--- Begin Source document ---

© Opale

Anatole FRANCE

Nobel Prize 1921

 

"In recognition of his brilliant literary achievements, characterized as they are by a nobility of style, a profound human sympathy, grace, and a true Gallic temperament"

 

Anatole France (pen name of Jacques Anatole France Thibault) was born on the 16th of April 1844 in Paris. His family came from peasantry in the region of La Beauce. His father, Noel France, was originally a legitimist under-officer, and resigned the day after the Revolution of 1830. Noel France owned a bookshop on the Quai Malaquais that specialised in works and documents about the French Revolution. This bookshop was frequented by an erudite clientele including numerous writers, such as the Goncourt Brothers. Brought up in his father’s bookshop Anatole would discover a taste for books and learning at an early age, as well as a profound knowledge of the revolutionary period that would serve as the back drop for several of his novels and short stories, such as The Gods are Athirst.

France was a young disciple of Leconte de Lisle, and was introduced at a very early age into literary circles. His first works were works of poetry: The Golden Poem, published in 1873, and a verse drama modeled on classical works entitled Les Noces Corinthiennes in 1876. These are replete with Parnassian influences. France would later orient himself towards the novel form, publishing Jocasta in 1889. He found his first public success at the age of 38 with The Crime of Sylvestre Bonnard, awarded a prize by the Academie Francaise in 1881.

France was named a Chevalier of the Legion of Honour in 1884. He told the story of his childhood in The Book of My Friend which came out the following year. A librarian at the Senate, he also became the literary critic of the prestigious review Le Temps in 1887. His articles were collected in La Vie Litteraire from 1888 onwards. Equally he wrote for Le Globe, Les Lettres et les Arts and La Revue Alsacienne. Later he participated in La Revue des Deux Mondes and L’Echo de Paris.

--- End Source document ---

**Work to complete**
a) According to the Anatole France biography, where was the bookshop owned by his father, Noel France?
b) From the Anatole France biography, reproduce the part that opens with the words containing "France was named" and closes with "L’Echo de Paris.".

--- Begin Data supplied ---

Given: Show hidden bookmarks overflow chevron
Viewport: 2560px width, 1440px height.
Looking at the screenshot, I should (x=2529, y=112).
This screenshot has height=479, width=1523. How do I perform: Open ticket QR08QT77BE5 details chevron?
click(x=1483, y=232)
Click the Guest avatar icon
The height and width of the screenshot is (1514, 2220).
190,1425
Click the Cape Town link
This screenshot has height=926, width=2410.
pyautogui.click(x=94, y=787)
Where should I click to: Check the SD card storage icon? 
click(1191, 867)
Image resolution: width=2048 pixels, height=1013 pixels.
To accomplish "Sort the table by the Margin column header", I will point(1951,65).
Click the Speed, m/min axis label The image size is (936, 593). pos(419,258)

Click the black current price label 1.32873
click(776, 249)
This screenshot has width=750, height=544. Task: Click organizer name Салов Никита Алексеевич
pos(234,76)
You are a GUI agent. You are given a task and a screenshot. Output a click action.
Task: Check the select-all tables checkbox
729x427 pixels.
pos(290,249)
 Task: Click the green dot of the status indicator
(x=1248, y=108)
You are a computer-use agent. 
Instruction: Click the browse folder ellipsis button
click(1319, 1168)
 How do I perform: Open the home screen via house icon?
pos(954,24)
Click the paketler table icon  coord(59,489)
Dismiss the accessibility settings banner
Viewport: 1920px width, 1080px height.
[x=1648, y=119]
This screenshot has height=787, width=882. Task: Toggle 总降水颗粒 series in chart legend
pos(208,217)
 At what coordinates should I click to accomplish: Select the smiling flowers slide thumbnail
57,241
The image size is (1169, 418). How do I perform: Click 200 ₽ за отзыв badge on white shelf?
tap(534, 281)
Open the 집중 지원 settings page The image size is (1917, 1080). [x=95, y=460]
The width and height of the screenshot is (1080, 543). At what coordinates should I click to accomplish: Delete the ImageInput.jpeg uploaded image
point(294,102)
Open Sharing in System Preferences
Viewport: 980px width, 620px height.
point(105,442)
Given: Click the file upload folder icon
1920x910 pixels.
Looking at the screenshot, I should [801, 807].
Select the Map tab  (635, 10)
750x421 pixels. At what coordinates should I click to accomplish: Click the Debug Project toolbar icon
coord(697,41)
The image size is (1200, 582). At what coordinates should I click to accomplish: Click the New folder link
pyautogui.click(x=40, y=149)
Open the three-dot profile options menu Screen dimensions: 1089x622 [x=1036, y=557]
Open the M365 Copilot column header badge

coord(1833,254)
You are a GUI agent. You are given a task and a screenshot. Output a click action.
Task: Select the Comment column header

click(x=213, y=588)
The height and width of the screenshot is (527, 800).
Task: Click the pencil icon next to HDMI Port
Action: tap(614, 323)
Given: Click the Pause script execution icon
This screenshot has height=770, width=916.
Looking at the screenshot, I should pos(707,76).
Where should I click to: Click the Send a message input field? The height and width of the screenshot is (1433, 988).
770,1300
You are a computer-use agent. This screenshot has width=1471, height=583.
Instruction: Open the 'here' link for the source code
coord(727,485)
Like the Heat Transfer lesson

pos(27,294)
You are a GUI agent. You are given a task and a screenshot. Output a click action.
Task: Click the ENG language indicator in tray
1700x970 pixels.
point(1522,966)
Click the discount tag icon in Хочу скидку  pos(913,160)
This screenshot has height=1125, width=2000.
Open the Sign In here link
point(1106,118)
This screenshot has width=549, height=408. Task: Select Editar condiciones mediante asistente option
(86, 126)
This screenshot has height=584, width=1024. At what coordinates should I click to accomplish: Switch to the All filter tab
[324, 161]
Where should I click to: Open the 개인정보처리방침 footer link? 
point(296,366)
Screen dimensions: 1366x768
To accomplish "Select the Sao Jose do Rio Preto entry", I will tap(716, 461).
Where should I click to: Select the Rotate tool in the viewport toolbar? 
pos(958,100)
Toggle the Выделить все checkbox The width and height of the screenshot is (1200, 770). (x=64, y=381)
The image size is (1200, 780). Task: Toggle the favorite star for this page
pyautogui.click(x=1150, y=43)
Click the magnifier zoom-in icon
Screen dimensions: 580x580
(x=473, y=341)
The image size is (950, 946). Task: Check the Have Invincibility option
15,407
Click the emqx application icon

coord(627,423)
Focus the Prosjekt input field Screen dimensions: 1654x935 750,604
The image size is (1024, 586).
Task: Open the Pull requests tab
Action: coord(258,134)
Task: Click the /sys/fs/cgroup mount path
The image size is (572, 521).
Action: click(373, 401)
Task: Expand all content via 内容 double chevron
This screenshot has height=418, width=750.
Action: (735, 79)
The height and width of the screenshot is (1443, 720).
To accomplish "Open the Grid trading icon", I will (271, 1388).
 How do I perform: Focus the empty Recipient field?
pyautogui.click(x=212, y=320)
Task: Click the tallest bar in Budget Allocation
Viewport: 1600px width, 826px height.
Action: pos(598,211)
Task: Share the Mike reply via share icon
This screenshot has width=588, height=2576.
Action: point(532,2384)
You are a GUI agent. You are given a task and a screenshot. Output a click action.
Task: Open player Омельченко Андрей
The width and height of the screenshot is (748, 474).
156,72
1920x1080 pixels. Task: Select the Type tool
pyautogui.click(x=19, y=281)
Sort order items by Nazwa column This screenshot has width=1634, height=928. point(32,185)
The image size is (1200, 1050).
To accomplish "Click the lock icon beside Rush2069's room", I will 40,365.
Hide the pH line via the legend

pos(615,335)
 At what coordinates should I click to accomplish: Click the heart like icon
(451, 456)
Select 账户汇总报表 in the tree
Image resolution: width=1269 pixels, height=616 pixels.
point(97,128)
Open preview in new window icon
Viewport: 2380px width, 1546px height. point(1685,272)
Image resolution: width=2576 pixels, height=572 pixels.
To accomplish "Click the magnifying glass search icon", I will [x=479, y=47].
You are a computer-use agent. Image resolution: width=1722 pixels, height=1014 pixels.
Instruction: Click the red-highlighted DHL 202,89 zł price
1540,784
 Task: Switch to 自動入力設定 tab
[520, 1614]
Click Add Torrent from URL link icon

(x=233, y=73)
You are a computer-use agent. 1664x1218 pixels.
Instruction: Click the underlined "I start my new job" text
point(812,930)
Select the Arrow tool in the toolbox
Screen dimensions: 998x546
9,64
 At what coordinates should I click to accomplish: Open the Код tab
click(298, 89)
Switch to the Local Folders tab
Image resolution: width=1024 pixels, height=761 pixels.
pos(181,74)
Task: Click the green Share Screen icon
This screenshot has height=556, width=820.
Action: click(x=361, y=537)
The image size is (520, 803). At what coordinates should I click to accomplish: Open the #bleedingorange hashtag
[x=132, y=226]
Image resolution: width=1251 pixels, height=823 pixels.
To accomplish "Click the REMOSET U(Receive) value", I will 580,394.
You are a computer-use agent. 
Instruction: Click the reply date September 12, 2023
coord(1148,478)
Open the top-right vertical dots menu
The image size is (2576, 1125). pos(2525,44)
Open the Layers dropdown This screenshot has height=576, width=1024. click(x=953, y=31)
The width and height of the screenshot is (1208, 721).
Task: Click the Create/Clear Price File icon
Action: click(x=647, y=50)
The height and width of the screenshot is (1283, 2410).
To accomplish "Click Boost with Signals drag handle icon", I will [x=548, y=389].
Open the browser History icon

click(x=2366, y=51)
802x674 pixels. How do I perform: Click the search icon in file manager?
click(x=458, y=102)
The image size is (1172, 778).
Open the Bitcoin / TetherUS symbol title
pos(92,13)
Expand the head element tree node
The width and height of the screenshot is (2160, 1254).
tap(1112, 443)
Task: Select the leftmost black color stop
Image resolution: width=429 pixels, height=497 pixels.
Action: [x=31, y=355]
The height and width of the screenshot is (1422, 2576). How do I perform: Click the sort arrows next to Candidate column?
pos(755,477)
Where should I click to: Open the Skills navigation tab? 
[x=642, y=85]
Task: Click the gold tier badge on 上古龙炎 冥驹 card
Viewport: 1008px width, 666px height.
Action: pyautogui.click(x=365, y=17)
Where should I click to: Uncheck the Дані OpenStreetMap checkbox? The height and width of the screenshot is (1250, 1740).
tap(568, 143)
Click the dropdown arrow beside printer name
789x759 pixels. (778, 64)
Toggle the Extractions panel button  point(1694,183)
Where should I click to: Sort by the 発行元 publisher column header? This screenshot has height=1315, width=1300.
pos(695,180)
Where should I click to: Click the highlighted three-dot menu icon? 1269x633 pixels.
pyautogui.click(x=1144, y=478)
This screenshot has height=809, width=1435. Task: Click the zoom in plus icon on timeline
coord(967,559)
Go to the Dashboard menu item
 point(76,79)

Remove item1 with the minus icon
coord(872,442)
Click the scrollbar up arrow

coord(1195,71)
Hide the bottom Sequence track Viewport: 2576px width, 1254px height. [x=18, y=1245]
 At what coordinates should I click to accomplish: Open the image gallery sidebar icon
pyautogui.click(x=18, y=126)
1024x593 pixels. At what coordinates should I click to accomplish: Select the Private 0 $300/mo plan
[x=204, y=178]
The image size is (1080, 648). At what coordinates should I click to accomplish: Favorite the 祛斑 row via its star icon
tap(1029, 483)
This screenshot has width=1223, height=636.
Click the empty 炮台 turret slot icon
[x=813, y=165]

--- End Data supplied ---

**List of solutions**
a) On the Quai Malaquais in Paris.

b)
France was named a Chevalier of the Legion of Honour in 1884. He told the story of his childhood in The Book of My Friend which came out the following year. A librarian at the Senate, he also became the literary critic of the prestigious review Le Temps in 1887. His articles were collected in La Vie Litteraire from 1888 onwards. Equally he wrote for Le Globe, Les Lettres et les Arts and La Revue Alsacienne. Later he participated in La Revue des Deux Mondes and L’Echo de Paris.